Sebelum menjawab pertanyaan-pertanyaan tersebut, dr
Andi mendahului dengan pemahaman bahwa anak yang diare rawan dehidrasi.
Sehingga harus diberi cairan pengganti. Untuk penanganan dirumah jika masih
ASI, terus diberikan ASI. Dan jika sudah MPASI bisa ditambah menggunakan cairan
rumah tangga, misalnya kuah sup, air putih, teh, dan lainnya. Minuman apa aja
boleh. Bahkan di Amerika jika dirumah ada Coca Cola, ya itu bisa diberikan. Tapi
dr Andi menggaris bawahi bahwa cairan tersebut fungisnya menghindari dehidrasi.
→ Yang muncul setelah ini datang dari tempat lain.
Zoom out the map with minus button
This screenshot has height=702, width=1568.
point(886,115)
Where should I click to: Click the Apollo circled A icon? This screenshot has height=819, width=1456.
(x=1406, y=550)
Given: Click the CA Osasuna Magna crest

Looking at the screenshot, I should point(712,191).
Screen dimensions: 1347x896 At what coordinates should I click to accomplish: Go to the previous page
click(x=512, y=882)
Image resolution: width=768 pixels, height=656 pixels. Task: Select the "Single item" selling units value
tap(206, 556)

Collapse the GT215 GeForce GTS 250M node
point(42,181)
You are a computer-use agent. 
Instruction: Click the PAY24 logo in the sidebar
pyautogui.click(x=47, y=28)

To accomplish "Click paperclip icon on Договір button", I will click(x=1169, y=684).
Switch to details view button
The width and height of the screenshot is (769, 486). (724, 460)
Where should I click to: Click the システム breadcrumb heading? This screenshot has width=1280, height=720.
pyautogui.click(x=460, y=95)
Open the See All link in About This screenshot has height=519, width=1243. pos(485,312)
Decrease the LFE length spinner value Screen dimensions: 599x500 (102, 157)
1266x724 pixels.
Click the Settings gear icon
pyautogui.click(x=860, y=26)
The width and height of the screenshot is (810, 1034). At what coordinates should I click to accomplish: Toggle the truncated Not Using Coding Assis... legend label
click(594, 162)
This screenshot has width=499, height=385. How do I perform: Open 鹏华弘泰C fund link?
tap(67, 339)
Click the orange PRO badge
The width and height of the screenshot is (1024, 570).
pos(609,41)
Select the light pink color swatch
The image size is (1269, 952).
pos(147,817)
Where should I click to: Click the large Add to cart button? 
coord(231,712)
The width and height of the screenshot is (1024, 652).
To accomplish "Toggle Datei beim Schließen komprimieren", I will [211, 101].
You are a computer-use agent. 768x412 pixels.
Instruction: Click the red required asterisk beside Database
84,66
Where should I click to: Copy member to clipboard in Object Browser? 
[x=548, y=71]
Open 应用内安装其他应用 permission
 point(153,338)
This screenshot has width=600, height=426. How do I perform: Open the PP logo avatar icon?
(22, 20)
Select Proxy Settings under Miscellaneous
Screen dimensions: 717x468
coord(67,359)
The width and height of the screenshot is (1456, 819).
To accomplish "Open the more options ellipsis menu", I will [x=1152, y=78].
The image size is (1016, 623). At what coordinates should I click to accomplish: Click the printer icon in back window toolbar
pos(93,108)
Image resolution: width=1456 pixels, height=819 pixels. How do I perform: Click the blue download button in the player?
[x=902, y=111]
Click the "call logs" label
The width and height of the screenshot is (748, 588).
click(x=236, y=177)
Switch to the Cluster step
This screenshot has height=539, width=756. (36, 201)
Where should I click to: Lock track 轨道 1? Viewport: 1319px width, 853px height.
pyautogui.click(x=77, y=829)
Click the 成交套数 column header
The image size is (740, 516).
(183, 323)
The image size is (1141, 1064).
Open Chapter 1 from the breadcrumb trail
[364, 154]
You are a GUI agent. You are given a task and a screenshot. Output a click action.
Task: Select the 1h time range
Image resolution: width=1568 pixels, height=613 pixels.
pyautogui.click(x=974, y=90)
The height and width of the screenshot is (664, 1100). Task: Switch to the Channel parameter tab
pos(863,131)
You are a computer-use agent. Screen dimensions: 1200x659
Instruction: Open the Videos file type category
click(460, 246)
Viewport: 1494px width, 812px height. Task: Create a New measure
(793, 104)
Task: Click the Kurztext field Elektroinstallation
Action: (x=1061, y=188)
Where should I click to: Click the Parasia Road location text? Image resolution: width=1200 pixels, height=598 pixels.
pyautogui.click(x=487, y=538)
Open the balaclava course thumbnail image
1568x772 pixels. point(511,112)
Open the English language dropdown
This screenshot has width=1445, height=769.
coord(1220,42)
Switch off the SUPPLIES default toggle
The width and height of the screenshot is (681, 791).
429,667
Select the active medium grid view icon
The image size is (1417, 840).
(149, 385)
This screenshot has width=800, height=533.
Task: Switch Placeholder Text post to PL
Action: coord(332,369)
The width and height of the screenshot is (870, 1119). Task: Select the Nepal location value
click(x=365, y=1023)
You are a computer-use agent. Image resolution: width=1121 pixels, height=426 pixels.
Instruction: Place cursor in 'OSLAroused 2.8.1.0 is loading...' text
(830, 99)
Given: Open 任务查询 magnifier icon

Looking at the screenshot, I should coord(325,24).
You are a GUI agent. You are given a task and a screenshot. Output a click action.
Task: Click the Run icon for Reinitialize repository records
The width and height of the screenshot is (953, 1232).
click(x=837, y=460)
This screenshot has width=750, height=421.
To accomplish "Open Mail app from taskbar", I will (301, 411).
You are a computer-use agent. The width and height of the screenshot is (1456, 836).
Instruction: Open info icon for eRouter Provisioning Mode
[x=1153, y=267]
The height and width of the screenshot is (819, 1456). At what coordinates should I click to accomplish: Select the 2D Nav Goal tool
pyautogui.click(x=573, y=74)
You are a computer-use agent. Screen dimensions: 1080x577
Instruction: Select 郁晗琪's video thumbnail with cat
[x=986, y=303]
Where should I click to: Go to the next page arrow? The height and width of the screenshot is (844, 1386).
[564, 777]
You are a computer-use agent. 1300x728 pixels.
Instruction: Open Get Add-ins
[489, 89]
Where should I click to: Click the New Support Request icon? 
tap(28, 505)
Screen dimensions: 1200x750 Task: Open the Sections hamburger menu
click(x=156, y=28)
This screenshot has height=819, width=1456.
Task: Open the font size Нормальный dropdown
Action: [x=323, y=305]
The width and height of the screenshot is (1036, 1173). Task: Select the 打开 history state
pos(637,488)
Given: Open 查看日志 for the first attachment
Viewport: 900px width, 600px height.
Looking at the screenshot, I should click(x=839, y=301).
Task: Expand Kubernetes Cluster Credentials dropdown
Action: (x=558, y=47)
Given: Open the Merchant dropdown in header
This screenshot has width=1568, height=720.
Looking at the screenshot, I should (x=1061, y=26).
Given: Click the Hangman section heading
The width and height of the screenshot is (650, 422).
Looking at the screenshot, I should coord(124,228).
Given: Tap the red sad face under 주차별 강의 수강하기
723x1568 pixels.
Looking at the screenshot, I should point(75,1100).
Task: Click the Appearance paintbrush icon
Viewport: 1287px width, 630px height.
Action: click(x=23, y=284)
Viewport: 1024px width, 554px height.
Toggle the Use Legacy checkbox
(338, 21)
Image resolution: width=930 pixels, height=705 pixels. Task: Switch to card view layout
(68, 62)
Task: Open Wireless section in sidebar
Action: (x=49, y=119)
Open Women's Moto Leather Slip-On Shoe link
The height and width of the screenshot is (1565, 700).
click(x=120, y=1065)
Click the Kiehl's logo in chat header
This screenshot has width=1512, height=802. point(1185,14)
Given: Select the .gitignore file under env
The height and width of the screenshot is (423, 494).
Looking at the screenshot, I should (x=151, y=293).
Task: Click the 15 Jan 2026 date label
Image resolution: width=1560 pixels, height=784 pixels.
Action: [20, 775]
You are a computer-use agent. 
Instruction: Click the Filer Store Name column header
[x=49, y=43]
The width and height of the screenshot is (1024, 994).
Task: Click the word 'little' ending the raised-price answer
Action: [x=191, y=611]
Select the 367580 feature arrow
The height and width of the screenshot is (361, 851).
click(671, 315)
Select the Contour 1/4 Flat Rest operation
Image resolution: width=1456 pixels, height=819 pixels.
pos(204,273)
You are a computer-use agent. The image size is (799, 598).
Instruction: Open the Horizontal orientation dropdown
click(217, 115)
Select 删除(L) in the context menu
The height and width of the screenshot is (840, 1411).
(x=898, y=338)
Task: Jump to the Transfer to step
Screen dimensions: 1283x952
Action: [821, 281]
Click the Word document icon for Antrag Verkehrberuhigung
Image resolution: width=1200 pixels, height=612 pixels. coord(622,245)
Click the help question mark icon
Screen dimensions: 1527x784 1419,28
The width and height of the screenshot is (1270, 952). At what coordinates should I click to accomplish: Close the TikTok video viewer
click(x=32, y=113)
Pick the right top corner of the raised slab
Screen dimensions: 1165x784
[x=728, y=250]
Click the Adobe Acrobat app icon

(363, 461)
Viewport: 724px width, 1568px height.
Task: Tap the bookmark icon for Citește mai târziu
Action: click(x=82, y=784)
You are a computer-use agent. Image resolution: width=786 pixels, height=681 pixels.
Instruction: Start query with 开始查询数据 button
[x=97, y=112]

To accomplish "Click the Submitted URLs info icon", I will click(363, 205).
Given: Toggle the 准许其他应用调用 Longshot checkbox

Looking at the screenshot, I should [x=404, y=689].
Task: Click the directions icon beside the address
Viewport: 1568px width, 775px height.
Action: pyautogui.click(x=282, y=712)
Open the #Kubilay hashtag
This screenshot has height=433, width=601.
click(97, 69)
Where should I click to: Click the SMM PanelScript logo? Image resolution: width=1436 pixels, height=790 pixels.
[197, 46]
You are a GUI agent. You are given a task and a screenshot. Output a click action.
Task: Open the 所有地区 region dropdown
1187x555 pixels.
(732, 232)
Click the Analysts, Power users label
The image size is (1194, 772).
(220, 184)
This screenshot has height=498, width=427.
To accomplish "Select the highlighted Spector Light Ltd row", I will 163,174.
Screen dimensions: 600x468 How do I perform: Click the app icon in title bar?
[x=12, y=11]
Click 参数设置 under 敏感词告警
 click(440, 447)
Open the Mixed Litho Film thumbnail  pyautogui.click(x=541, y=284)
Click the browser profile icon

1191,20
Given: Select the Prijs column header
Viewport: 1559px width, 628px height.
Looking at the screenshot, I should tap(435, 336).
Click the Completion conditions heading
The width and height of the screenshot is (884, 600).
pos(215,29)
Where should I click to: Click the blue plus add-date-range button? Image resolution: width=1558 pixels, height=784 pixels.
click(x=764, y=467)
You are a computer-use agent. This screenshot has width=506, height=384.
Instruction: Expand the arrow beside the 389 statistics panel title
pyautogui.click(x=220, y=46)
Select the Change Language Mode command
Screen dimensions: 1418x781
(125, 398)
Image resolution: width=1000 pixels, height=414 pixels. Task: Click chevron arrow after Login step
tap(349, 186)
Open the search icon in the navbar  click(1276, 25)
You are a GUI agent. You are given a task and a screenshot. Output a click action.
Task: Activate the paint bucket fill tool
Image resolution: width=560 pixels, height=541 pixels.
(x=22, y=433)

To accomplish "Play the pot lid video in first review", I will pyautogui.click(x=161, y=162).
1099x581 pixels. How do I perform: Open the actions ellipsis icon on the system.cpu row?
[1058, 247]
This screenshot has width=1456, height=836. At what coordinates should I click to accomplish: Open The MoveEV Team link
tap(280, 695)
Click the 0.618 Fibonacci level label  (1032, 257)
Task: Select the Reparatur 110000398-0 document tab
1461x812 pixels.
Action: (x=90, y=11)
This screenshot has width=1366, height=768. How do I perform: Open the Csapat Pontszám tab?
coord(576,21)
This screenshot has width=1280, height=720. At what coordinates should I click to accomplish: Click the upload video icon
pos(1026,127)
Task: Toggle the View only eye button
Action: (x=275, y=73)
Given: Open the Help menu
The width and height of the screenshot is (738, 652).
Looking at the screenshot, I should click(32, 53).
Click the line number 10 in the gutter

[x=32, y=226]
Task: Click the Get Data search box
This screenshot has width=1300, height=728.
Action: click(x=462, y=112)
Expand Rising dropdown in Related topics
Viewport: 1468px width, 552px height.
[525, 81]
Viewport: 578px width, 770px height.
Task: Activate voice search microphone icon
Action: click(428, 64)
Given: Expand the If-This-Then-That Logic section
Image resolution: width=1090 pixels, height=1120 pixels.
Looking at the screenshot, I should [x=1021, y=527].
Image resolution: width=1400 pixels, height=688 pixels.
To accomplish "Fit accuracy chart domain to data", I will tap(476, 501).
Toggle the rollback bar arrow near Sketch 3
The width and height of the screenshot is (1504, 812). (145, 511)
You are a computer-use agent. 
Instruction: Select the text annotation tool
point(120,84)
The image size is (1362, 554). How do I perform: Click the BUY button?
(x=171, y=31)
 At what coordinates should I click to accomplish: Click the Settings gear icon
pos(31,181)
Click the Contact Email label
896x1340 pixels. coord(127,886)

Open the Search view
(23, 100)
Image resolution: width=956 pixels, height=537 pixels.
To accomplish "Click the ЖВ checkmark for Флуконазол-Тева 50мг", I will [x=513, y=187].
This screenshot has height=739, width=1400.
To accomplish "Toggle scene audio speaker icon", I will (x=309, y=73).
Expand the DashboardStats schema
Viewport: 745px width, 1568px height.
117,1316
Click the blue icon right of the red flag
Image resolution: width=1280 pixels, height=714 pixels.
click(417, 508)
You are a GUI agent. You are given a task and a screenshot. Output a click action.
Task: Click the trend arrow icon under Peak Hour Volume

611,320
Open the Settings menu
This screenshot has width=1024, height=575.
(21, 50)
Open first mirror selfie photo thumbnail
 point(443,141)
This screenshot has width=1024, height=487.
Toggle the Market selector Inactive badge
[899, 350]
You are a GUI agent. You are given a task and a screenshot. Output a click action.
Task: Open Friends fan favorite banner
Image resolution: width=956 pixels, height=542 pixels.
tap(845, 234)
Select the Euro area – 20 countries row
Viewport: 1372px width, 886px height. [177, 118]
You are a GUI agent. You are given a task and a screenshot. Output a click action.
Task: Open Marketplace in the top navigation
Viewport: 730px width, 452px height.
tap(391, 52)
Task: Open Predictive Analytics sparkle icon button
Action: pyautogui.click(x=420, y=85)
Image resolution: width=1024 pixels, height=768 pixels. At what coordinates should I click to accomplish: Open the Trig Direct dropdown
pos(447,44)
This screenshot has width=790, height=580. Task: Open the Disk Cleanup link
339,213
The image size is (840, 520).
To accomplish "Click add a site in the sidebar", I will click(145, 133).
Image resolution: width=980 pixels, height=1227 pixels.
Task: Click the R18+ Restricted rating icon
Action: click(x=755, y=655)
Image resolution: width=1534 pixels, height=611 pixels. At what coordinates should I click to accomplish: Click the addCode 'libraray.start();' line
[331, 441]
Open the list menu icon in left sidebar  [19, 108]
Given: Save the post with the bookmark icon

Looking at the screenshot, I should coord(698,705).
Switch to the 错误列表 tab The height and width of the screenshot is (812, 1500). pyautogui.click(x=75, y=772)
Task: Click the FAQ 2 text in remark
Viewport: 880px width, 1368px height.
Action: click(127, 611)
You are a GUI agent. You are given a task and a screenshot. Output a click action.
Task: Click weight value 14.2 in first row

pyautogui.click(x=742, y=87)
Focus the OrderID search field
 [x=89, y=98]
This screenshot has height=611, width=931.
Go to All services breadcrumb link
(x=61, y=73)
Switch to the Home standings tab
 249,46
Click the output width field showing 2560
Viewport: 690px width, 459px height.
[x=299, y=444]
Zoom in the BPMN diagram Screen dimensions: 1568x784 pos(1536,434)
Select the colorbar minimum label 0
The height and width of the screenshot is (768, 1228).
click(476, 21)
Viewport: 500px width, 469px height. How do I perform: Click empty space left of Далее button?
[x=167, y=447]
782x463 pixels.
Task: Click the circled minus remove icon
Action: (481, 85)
Yang lebih bagus menurut beliau adalah cairan yang mengandung elektrolit. Yang
ini didapat dari oralit. Oralit mengandung natrium dan klorida yang berguna mengembalika
cairan tubuh yang hilang, dan elektrolit di dalam oralit sudah diperhitungkan
kandungannya. Malah cairan gula dan garam sudah tidak diromendaksikan Kemenkes,
karena banyak yang salah kaprah mengenai takaran penyajiannya. Harusnya 1
sendok teh gula dengan sedikit (sepucuk sendok teh) garam. Namun dilapangan
banyak yang membuat 1 : 1.
Selain itu saat anak diare, nutrisi harus tetap ada.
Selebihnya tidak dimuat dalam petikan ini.